Supplied data ::

=-=-=-=-=

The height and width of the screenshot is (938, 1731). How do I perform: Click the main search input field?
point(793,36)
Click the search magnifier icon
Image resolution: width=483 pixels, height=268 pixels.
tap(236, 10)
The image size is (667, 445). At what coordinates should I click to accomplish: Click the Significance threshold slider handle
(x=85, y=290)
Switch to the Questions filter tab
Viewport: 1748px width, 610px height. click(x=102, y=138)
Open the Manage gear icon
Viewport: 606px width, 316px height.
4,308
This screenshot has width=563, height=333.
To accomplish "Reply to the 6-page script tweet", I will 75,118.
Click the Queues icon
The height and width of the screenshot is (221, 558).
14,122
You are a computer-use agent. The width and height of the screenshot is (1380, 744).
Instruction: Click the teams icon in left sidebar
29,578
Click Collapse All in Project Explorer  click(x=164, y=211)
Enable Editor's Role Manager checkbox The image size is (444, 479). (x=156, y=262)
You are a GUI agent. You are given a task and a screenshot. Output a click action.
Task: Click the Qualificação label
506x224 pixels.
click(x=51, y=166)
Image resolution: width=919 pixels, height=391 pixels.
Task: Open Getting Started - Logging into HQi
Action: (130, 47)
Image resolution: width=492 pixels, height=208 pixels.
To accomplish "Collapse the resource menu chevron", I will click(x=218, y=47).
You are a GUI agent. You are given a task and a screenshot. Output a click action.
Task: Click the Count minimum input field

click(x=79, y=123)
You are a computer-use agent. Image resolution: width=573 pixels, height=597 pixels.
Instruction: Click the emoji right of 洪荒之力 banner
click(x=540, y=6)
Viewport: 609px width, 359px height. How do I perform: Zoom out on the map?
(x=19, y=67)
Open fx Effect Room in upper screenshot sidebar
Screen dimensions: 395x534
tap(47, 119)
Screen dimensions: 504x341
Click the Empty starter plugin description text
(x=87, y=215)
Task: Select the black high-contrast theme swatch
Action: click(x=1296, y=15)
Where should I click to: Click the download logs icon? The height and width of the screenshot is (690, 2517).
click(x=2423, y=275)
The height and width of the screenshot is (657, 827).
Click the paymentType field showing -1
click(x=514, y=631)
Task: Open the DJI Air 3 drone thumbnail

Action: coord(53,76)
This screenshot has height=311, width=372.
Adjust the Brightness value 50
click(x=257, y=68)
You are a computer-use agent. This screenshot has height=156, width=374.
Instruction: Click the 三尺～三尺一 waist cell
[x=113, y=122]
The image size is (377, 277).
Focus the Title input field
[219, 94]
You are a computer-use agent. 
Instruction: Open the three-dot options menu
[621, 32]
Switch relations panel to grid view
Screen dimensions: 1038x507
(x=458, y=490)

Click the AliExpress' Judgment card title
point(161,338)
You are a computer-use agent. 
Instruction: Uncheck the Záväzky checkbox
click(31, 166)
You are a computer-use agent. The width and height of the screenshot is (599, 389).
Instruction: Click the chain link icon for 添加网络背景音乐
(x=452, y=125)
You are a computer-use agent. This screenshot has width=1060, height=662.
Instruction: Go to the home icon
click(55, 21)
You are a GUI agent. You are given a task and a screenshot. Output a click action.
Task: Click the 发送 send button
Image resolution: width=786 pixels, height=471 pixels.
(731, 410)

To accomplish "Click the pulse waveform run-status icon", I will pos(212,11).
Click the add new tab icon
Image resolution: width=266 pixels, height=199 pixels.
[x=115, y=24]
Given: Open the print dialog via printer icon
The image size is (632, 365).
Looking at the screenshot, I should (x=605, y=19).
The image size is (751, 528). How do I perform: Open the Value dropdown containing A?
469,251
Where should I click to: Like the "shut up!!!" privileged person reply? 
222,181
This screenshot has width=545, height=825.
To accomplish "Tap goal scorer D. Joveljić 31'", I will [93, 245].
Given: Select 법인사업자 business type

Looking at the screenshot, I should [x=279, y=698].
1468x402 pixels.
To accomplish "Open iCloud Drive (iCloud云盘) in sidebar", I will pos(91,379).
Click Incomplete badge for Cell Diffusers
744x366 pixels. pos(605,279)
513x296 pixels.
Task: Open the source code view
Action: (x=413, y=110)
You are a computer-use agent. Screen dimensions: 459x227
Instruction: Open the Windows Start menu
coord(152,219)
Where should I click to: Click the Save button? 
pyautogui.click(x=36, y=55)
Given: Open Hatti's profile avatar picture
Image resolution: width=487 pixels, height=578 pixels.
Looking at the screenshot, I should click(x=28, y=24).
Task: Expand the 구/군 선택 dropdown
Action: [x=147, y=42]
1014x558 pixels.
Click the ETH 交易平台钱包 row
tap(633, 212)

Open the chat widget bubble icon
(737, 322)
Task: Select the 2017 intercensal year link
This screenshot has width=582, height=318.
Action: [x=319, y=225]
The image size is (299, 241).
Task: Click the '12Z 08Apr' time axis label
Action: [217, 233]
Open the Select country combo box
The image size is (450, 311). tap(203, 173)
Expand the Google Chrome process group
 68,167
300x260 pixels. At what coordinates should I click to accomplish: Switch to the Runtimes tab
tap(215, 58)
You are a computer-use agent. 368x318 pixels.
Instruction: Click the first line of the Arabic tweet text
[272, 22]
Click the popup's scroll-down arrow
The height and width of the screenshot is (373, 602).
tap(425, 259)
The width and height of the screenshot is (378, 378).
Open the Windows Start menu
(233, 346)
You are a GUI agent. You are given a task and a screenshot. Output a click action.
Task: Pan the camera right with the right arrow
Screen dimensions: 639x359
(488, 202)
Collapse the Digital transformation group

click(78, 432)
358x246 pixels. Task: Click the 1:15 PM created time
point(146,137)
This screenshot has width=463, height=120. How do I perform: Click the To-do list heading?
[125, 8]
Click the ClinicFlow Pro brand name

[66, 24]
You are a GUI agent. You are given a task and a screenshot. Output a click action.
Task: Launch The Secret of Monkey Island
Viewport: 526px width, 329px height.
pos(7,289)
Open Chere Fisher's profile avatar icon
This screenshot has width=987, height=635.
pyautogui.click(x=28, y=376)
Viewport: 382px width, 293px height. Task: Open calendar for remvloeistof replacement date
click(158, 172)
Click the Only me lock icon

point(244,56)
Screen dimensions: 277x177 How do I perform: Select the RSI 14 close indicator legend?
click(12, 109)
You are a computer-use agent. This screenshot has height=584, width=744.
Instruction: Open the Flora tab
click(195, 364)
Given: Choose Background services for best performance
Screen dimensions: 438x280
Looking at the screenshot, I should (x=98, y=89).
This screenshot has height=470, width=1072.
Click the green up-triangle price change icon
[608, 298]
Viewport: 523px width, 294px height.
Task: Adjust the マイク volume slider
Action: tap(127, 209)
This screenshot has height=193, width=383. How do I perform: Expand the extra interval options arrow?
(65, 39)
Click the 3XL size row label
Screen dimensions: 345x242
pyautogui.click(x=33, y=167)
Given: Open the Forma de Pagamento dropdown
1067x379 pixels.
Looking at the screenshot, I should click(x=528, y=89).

=-=-=-=-=

Exercise details ::
Write the data above out again in full, with every word as given.

Response to the task ::
The height and width of the screenshot is (938, 1731). How do I perform: Click the main search input field?
point(793,36)
Click the search magnifier icon
Image resolution: width=483 pixels, height=268 pixels.
tap(236, 10)
The image size is (667, 445). At what coordinates should I click to accomplish: Click the Significance threshold slider handle
(x=85, y=290)
Switch to the Questions filter tab
Viewport: 1748px width, 610px height. click(x=102, y=138)
Open the Manage gear icon
Viewport: 606px width, 316px height.
4,308
This screenshot has width=563, height=333.
To accomplish "Reply to the 6-page script tweet", I will 75,118.
Click the Queues icon
The height and width of the screenshot is (221, 558).
14,122
You are a computer-use agent. The width and height of the screenshot is (1380, 744).
Instruction: Click the teams icon in left sidebar
29,578
Click Collapse All in Project Explorer  click(x=164, y=211)
Enable Editor's Role Manager checkbox The image size is (444, 479). (x=156, y=262)
You are a GUI agent. You are given a task and a screenshot. Output a click action.
Task: Click the Qualificação label
506x224 pixels.
click(x=51, y=166)
Image resolution: width=919 pixels, height=391 pixels.
Task: Open Getting Started - Logging into HQi
Action: (130, 47)
Image resolution: width=492 pixels, height=208 pixels.
To accomplish "Collapse the resource menu chevron", I will click(x=218, y=47).
You are a GUI agent. You are given a task and a screenshot. Output a click action.
Task: Click the Count minimum input field

click(x=79, y=123)
You are a computer-use agent. Image resolution: width=573 pixels, height=597 pixels.
Instruction: Click the emoji right of 洪荒之力 banner
click(x=540, y=6)
Viewport: 609px width, 359px height. How do I perform: Zoom out on the map?
(x=19, y=67)
Open fx Effect Room in upper screenshot sidebar
Screen dimensions: 395x534
tap(47, 119)
Screen dimensions: 504x341
Click the Empty starter plugin description text
(x=87, y=215)
Task: Select the black high-contrast theme swatch
Action: click(x=1296, y=15)
Where should I click to: Click the download logs icon? The height and width of the screenshot is (690, 2517).
click(x=2423, y=275)
The height and width of the screenshot is (657, 827).
Click the paymentType field showing -1
click(x=514, y=631)
Task: Open the DJI Air 3 drone thumbnail

Action: coord(53,76)
This screenshot has height=311, width=372.
Adjust the Brightness value 50
click(x=257, y=68)
You are a computer-use agent. This screenshot has height=156, width=374.
Instruction: Click the 三尺～三尺一 waist cell
[x=113, y=122]
The image size is (377, 277).
Focus the Title input field
[219, 94]
You are a computer-use agent. 
Instruction: Open the three-dot options menu
[621, 32]
Switch relations panel to grid view
Screen dimensions: 1038x507
(x=458, y=490)

Click the AliExpress' Judgment card title
point(161,338)
You are a computer-use agent. 
Instruction: Uncheck the Záväzky checkbox
click(31, 166)
You are a computer-use agent. The width and height of the screenshot is (599, 389).
Instruction: Click the chain link icon for 添加网络背景音乐
(x=452, y=125)
You are a computer-use agent. This screenshot has width=1060, height=662.
Instruction: Go to the home icon
click(55, 21)
You are a GUI agent. You are given a task and a screenshot. Output a click action.
Task: Click the 发送 send button
Image resolution: width=786 pixels, height=471 pixels.
(731, 410)

To accomplish "Click the pulse waveform run-status icon", I will pos(212,11).
Click the add new tab icon
Image resolution: width=266 pixels, height=199 pixels.
[x=115, y=24]
Given: Open the print dialog via printer icon
The image size is (632, 365).
Looking at the screenshot, I should (x=605, y=19).
The image size is (751, 528). How do I perform: Open the Value dropdown containing A?
469,251
Where should I click to: Like the "shut up!!!" privileged person reply? 
222,181
This screenshot has width=545, height=825.
To accomplish "Tap goal scorer D. Joveljić 31'", I will [93, 245].
Given: Select 법인사업자 business type

Looking at the screenshot, I should [x=279, y=698].
1468x402 pixels.
To accomplish "Open iCloud Drive (iCloud云盘) in sidebar", I will pos(91,379).
Click Incomplete badge for Cell Diffusers
744x366 pixels. pos(605,279)
513x296 pixels.
Task: Open the source code view
Action: (x=413, y=110)
You are a computer-use agent. Screen dimensions: 459x227
Instruction: Open the Windows Start menu
coord(152,219)
Where should I click to: Click the Save button? 
pyautogui.click(x=36, y=55)
Given: Open Hatti's profile avatar picture
Image resolution: width=487 pixels, height=578 pixels.
Looking at the screenshot, I should click(x=28, y=24).
Task: Expand the 구/군 선택 dropdown
Action: [x=147, y=42]
1014x558 pixels.
Click the ETH 交易平台钱包 row
tap(633, 212)

Open the chat widget bubble icon
(737, 322)
Task: Select the 2017 intercensal year link
This screenshot has width=582, height=318.
Action: [x=319, y=225]
The image size is (299, 241).
Task: Click the '12Z 08Apr' time axis label
Action: [217, 233]
Open the Select country combo box
The image size is (450, 311). tap(203, 173)
Expand the Google Chrome process group
 68,167
300x260 pixels. At what coordinates should I click to accomplish: Switch to the Runtimes tab
tap(215, 58)
You are a computer-use agent. 368x318 pixels.
Instruction: Click the first line of the Arabic tweet text
[272, 22]
Click the popup's scroll-down arrow
The height and width of the screenshot is (373, 602).
tap(425, 259)
The width and height of the screenshot is (378, 378).
Open the Windows Start menu
(233, 346)
You are a GUI agent. You are given a task and a screenshot. Output a click action.
Task: Pan the camera right with the right arrow
Screen dimensions: 639x359
(488, 202)
Collapse the Digital transformation group

click(78, 432)
358x246 pixels. Task: Click the 1:15 PM created time
point(146,137)
This screenshot has width=463, height=120. How do I perform: Click the To-do list heading?
[125, 8]
Click the ClinicFlow Pro brand name

[66, 24]
You are a GUI agent. You are given a task and a screenshot. Output a click action.
Task: Launch The Secret of Monkey Island
Viewport: 526px width, 329px height.
pos(7,289)
Open Chere Fisher's profile avatar icon
This screenshot has width=987, height=635.
pyautogui.click(x=28, y=376)
Viewport: 382px width, 293px height. Task: Open calendar for remvloeistof replacement date
click(158, 172)
Click the Only me lock icon

point(244,56)
Screen dimensions: 277x177 How do I perform: Select the RSI 14 close indicator legend?
click(12, 109)
You are a computer-use agent. This screenshot has height=584, width=744.
Instruction: Open the Flora tab
click(195, 364)
Given: Choose Background services for best performance
Screen dimensions: 438x280
Looking at the screenshot, I should (x=98, y=89).
This screenshot has height=470, width=1072.
Click the green up-triangle price change icon
[608, 298]
Viewport: 523px width, 294px height.
Task: Adjust the マイク volume slider
Action: tap(127, 209)
This screenshot has height=193, width=383. How do I perform: Expand the extra interval options arrow?
(65, 39)
Click the 3XL size row label
Screen dimensions: 345x242
pyautogui.click(x=33, y=167)
Given: Open the Forma de Pagamento dropdown
1067x379 pixels.
Looking at the screenshot, I should click(x=528, y=89).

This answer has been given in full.